=== Begin Enclosure ===

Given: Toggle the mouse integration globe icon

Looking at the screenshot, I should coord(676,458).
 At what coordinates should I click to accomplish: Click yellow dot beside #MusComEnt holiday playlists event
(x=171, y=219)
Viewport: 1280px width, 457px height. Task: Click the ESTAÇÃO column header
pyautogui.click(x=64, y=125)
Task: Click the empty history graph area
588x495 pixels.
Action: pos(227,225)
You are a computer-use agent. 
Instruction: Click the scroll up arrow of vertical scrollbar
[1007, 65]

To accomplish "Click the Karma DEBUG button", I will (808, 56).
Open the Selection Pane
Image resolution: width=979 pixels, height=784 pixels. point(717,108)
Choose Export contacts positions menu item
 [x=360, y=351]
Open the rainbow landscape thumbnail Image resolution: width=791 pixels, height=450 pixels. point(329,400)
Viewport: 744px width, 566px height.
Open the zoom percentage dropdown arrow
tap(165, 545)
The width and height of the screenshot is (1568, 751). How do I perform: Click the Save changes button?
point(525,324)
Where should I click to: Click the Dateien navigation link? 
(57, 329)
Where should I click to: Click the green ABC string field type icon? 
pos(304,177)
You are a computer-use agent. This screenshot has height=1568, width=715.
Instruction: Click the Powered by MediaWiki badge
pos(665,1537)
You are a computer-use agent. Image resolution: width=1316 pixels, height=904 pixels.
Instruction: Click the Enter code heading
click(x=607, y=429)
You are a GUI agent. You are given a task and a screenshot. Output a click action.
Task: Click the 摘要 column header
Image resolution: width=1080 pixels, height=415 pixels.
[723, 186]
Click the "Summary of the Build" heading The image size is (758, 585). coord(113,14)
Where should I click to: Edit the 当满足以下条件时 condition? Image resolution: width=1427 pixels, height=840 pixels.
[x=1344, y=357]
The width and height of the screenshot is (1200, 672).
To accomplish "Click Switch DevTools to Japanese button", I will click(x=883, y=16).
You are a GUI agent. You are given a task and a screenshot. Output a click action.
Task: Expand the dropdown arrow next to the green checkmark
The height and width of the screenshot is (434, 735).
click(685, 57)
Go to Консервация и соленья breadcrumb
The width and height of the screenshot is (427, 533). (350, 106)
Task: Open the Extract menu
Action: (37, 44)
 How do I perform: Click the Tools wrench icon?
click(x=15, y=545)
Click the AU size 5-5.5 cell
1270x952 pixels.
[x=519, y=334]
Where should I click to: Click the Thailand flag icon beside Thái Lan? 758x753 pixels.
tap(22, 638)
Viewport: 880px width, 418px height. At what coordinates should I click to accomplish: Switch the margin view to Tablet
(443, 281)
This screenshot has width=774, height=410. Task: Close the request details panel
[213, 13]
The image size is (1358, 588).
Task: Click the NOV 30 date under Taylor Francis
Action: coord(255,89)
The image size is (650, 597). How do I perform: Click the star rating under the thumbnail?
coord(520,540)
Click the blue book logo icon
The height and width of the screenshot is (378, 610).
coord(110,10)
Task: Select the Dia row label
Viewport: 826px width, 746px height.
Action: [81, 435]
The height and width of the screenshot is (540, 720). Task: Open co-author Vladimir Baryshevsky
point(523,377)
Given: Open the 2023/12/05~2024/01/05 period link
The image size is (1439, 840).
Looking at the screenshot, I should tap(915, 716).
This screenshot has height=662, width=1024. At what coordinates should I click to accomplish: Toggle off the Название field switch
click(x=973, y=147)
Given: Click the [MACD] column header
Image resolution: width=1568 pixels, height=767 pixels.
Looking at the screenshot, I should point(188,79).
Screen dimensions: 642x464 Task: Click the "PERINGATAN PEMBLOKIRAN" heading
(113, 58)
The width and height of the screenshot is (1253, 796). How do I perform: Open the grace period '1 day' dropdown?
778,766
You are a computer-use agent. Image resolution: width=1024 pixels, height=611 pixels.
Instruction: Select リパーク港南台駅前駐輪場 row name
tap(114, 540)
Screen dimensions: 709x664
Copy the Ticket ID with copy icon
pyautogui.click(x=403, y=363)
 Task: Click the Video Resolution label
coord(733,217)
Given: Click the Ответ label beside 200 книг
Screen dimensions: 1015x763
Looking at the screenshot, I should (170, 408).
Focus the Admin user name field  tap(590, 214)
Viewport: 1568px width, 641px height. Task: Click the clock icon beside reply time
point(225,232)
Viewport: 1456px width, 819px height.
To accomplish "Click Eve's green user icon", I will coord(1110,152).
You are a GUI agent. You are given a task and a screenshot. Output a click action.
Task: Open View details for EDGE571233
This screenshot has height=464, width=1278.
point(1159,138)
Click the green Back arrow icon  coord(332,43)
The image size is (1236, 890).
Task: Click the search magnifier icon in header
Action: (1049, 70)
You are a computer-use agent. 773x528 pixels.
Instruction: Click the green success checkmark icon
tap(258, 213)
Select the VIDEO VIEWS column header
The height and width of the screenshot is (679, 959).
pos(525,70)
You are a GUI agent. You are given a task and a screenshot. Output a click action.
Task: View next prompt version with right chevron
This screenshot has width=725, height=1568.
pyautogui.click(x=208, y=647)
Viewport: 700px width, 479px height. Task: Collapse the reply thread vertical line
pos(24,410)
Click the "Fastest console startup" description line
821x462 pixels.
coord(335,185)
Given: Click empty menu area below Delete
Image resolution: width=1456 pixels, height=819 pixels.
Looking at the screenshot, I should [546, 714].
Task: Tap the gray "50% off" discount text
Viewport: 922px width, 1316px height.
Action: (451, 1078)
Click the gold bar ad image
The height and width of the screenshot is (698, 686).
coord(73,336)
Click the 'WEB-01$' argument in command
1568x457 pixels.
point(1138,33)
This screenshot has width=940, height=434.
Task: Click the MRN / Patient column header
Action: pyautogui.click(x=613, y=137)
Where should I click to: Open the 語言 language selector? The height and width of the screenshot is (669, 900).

=== End Enclosure ===

**Activity**
Exactly as they appear above, give the entries again.

**Output for this task**
Given: Toggle the mouse integration globe icon

Looking at the screenshot, I should coord(676,458).
 At what coordinates should I click to accomplish: Click yellow dot beside #MusComEnt holiday playlists event
(x=171, y=219)
Viewport: 1280px width, 457px height. Task: Click the ESTAÇÃO column header
pyautogui.click(x=64, y=125)
Task: Click the empty history graph area
588x495 pixels.
Action: pos(227,225)
You are a computer-use agent. 
Instruction: Click the scroll up arrow of vertical scrollbar
[1007, 65]

To accomplish "Click the Karma DEBUG button", I will (808, 56).
Open the Selection Pane
Image resolution: width=979 pixels, height=784 pixels. point(717,108)
Choose Export contacts positions menu item
 [x=360, y=351]
Open the rainbow landscape thumbnail Image resolution: width=791 pixels, height=450 pixels. point(329,400)
Viewport: 744px width, 566px height.
Open the zoom percentage dropdown arrow
tap(165, 545)
The width and height of the screenshot is (1568, 751). How do I perform: Click the Save changes button?
point(525,324)
Where should I click to: Click the Dateien navigation link? 
(57, 329)
Where should I click to: Click the green ABC string field type icon? 
pos(304,177)
You are a computer-use agent. This screenshot has height=1568, width=715.
Instruction: Click the Powered by MediaWiki badge
pos(665,1537)
You are a computer-use agent. Image resolution: width=1316 pixels, height=904 pixels.
Instruction: Click the Enter code heading
click(x=607, y=429)
You are a GUI agent. You are given a task and a screenshot. Output a click action.
Task: Click the 摘要 column header
Image resolution: width=1080 pixels, height=415 pixels.
[723, 186]
Click the "Summary of the Build" heading The image size is (758, 585). coord(113,14)
Where should I click to: Edit the 当满足以下条件时 condition? Image resolution: width=1427 pixels, height=840 pixels.
[x=1344, y=357]
The width and height of the screenshot is (1200, 672).
To accomplish "Click Switch DevTools to Japanese button", I will click(x=883, y=16).
You are a GUI agent. You are given a task and a screenshot. Output a click action.
Task: Expand the dropdown arrow next to the green checkmark
The height and width of the screenshot is (434, 735).
click(685, 57)
Go to Консервация и соленья breadcrumb
The width and height of the screenshot is (427, 533). (350, 106)
Task: Open the Extract menu
Action: (37, 44)
 How do I perform: Click the Tools wrench icon?
click(x=15, y=545)
Click the AU size 5-5.5 cell
1270x952 pixels.
[x=519, y=334]
Where should I click to: Click the Thailand flag icon beside Thái Lan? 758x753 pixels.
tap(22, 638)
Viewport: 880px width, 418px height. At what coordinates should I click to accomplish: Switch the margin view to Tablet
(443, 281)
This screenshot has width=774, height=410. Task: Close the request details panel
[213, 13]
The image size is (1358, 588).
Task: Click the NOV 30 date under Taylor Francis
Action: coord(255,89)
The image size is (650, 597). How do I perform: Click the star rating under the thumbnail?
coord(520,540)
Click the blue book logo icon
The height and width of the screenshot is (378, 610).
coord(110,10)
Task: Select the Dia row label
Viewport: 826px width, 746px height.
Action: [81, 435]
The height and width of the screenshot is (540, 720). Task: Open co-author Vladimir Baryshevsky
point(523,377)
Given: Open the 2023/12/05~2024/01/05 period link
The image size is (1439, 840).
Looking at the screenshot, I should tap(915, 716).
This screenshot has height=662, width=1024. At what coordinates should I click to accomplish: Toggle off the Название field switch
click(x=973, y=147)
Given: Click the [MACD] column header
Image resolution: width=1568 pixels, height=767 pixels.
Looking at the screenshot, I should point(188,79).
Screen dimensions: 642x464 Task: Click the "PERINGATAN PEMBLOKIRAN" heading
(113, 58)
The width and height of the screenshot is (1253, 796). How do I perform: Open the grace period '1 day' dropdown?
778,766
You are a computer-use agent. Image resolution: width=1024 pixels, height=611 pixels.
Instruction: Select リパーク港南台駅前駐輪場 row name
tap(114, 540)
Screen dimensions: 709x664
Copy the Ticket ID with copy icon
pyautogui.click(x=403, y=363)
 Task: Click the Video Resolution label
coord(733,217)
Given: Click the Ответ label beside 200 книг
Screen dimensions: 1015x763
Looking at the screenshot, I should (170, 408).
Focus the Admin user name field  tap(590, 214)
Viewport: 1568px width, 641px height. Task: Click the clock icon beside reply time
point(225,232)
Viewport: 1456px width, 819px height.
To accomplish "Click Eve's green user icon", I will coord(1110,152).
You are a GUI agent. You are given a task and a screenshot. Output a click action.
Task: Open View details for EDGE571233
This screenshot has height=464, width=1278.
point(1159,138)
Click the green Back arrow icon  coord(332,43)
The image size is (1236, 890).
Task: Click the search magnifier icon in header
Action: (1049, 70)
You are a computer-use agent. 773x528 pixels.
Instruction: Click the green success checkmark icon
tap(258, 213)
Select the VIDEO VIEWS column header
The height and width of the screenshot is (679, 959).
pos(525,70)
You are a GUI agent. You are given a task and a screenshot. Output a click action.
Task: View next prompt version with right chevron
This screenshot has width=725, height=1568.
pyautogui.click(x=208, y=647)
Viewport: 700px width, 479px height. Task: Collapse the reply thread vertical line
pos(24,410)
Click the "Fastest console startup" description line
821x462 pixels.
coord(335,185)
Given: Click empty menu area below Delete
Image resolution: width=1456 pixels, height=819 pixels.
Looking at the screenshot, I should [546, 714].
Task: Tap the gray "50% off" discount text
Viewport: 922px width, 1316px height.
Action: (451, 1078)
Click the gold bar ad image
The height and width of the screenshot is (698, 686).
coord(73,336)
Click the 'WEB-01$' argument in command
1568x457 pixels.
point(1138,33)
This screenshot has width=940, height=434.
Task: Click the MRN / Patient column header
Action: pyautogui.click(x=613, y=137)
Where should I click to: Open the 語言 language selector? The height and width of the screenshot is (669, 900).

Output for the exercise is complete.